Crimes Of The Future
Surgeons can cut out everything except cause.
Herbert M. Shelton
Crimes Of The Future, by David Cronenberg.
My rating: 2/5.
A Hollow Future
What the hell... I’m not sure what I just watched. Somehow, in the future, pain has been eliminated. As a result, people derive all sorts of pleasure from the act of surgery. Cosmetic surgery, organ transplants, et cetera.
From the director of The Fly, Jason X, and many more, we get a movie that is a bit too on the nose. I would like to call it satire, which it clearly attempts to be, but I felt like it was spelled out for me before I could make my own decision.
The cinematography was great, the soundtrack was decent albeit repetitive, and the concept itself was extremely creative. I believed the world Cronenberg created was real and terrible to be a part of.
Victims Of Writing
Viggo Mortenson and Lea Seydoux felt like victims of bad writing to me. There were funny moments, highlighted by Kristen Stewart’s performance as “Temlin”. But these moments were ruined by the numerous philosophical monologues given by characters. I’m not sure if Cronenberg (the director) doubted his audience’s intelligence, or if this was a ploy to add to the satirical elements of the film.
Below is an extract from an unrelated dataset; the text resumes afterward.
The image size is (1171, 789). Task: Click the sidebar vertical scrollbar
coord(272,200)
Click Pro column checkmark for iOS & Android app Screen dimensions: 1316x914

If it was the latter, it made an already “meta” movie a bit tiring.
The writing felt forced, the movie was graphic, but it didn’t really keep my attention. I wasn’t sure where the plot was headed, and I didn’t walk out with any new insights or interesting thoughts. I walked out of the movie glad to be done and over with it.
Funnily enough, it’s not Cronenberg’s first film with the same name. That being said, his film from 1970 carries a completely different plot and is classified as a “comedy”, although the disturbing synopsis didn’t quite convince me.
Before watching, I read that some viewers walked out during the Cannes screening. I’m not sure why they did so, but if I had to guess: it wasn’t the shock factor, it was boredom.
I don’t feel like it’s my place to dissuade others from seeing a movie, and I’m glad that movies like this are produced, but I’m not sure who this movie was made for. Probably Cronenberg.